Quote every entry word for word.

> _Records_
»»

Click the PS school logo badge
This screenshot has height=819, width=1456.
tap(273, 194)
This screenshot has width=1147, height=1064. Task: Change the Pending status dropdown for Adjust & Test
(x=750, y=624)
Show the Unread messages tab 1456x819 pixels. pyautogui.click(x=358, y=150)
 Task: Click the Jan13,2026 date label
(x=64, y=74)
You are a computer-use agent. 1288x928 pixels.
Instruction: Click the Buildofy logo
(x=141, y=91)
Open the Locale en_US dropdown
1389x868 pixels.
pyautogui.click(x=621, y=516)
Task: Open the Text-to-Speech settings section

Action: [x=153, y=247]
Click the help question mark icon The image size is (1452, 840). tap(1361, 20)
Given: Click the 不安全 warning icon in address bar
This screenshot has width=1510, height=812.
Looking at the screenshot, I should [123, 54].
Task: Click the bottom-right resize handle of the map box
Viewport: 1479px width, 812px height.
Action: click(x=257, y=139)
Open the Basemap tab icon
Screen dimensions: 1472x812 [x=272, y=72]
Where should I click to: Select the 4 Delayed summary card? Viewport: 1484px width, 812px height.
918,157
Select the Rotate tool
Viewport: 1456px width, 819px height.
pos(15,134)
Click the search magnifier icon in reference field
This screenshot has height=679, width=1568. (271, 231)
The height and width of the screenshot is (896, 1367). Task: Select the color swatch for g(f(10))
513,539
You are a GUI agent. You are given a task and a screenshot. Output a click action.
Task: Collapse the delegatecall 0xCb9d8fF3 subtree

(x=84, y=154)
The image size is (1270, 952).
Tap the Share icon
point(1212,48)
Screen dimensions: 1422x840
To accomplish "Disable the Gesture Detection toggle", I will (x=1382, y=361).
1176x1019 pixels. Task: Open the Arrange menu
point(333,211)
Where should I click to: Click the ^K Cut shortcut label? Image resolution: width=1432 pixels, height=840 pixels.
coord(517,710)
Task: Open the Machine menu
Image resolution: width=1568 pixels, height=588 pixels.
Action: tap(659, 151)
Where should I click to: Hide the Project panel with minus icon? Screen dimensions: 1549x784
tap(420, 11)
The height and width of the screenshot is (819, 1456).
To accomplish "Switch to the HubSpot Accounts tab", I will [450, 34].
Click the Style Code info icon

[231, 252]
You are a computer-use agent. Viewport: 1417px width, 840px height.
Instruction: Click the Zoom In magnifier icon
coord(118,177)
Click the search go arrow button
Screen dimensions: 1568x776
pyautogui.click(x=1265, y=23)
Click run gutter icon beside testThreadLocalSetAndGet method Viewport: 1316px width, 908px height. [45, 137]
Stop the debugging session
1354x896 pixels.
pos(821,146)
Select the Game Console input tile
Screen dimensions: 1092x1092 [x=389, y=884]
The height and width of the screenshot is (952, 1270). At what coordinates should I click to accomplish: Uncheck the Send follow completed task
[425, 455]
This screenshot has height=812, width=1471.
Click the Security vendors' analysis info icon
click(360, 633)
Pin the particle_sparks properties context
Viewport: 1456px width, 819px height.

««

> _Reply to the exercise_
Click the PS school logo badge
This screenshot has height=819, width=1456.
tap(273, 194)
This screenshot has width=1147, height=1064. Task: Change the Pending status dropdown for Adjust & Test
(x=750, y=624)
Show the Unread messages tab 1456x819 pixels. pyautogui.click(x=358, y=150)
 Task: Click the Jan13,2026 date label
(x=64, y=74)
You are a computer-use agent. 1288x928 pixels.
Instruction: Click the Buildofy logo
(x=141, y=91)
Open the Locale en_US dropdown
1389x868 pixels.
pyautogui.click(x=621, y=516)
Task: Open the Text-to-Speech settings section

Action: [x=153, y=247]
Click the help question mark icon The image size is (1452, 840). tap(1361, 20)
Given: Click the 不安全 warning icon in address bar
This screenshot has width=1510, height=812.
Looking at the screenshot, I should [123, 54].
Task: Click the bottom-right resize handle of the map box
Viewport: 1479px width, 812px height.
Action: click(x=257, y=139)
Open the Basemap tab icon
Screen dimensions: 1472x812 [x=272, y=72]
Where should I click to: Select the 4 Delayed summary card? Viewport: 1484px width, 812px height.
918,157
Select the Rotate tool
Viewport: 1456px width, 819px height.
pos(15,134)
Click the search magnifier icon in reference field
This screenshot has height=679, width=1568. (271, 231)
The height and width of the screenshot is (896, 1367). Task: Select the color swatch for g(f(10))
513,539
You are a GUI agent. You are given a task and a screenshot. Output a click action.
Task: Collapse the delegatecall 0xCb9d8fF3 subtree

(x=84, y=154)
The image size is (1270, 952).
Tap the Share icon
point(1212,48)
Screen dimensions: 1422x840
To accomplish "Disable the Gesture Detection toggle", I will (x=1382, y=361).
1176x1019 pixels. Task: Open the Arrange menu
point(333,211)
Where should I click to: Click the ^K Cut shortcut label? Image resolution: width=1432 pixels, height=840 pixels.
coord(517,710)
Task: Open the Machine menu
Image resolution: width=1568 pixels, height=588 pixels.
Action: tap(659, 151)
Where should I click to: Hide the Project panel with minus icon? Screen dimensions: 1549x784
tap(420, 11)
The height and width of the screenshot is (819, 1456).
To accomplish "Switch to the HubSpot Accounts tab", I will [450, 34].
Click the Style Code info icon

[231, 252]
You are a computer-use agent. Viewport: 1417px width, 840px height.
Instruction: Click the Zoom In magnifier icon
coord(118,177)
Click the search go arrow button
Screen dimensions: 1568x776
pyautogui.click(x=1265, y=23)
Click run gutter icon beside testThreadLocalSetAndGet method Viewport: 1316px width, 908px height. [45, 137]
Stop the debugging session
1354x896 pixels.
pos(821,146)
Select the Game Console input tile
Screen dimensions: 1092x1092 [x=389, y=884]
The height and width of the screenshot is (952, 1270). At what coordinates should I click to accomplish: Uncheck the Send follow completed task
[425, 455]
This screenshot has height=812, width=1471.
Click the Security vendors' analysis info icon
click(360, 633)
Pin the particle_sparks properties context
Viewport: 1456px width, 819px height.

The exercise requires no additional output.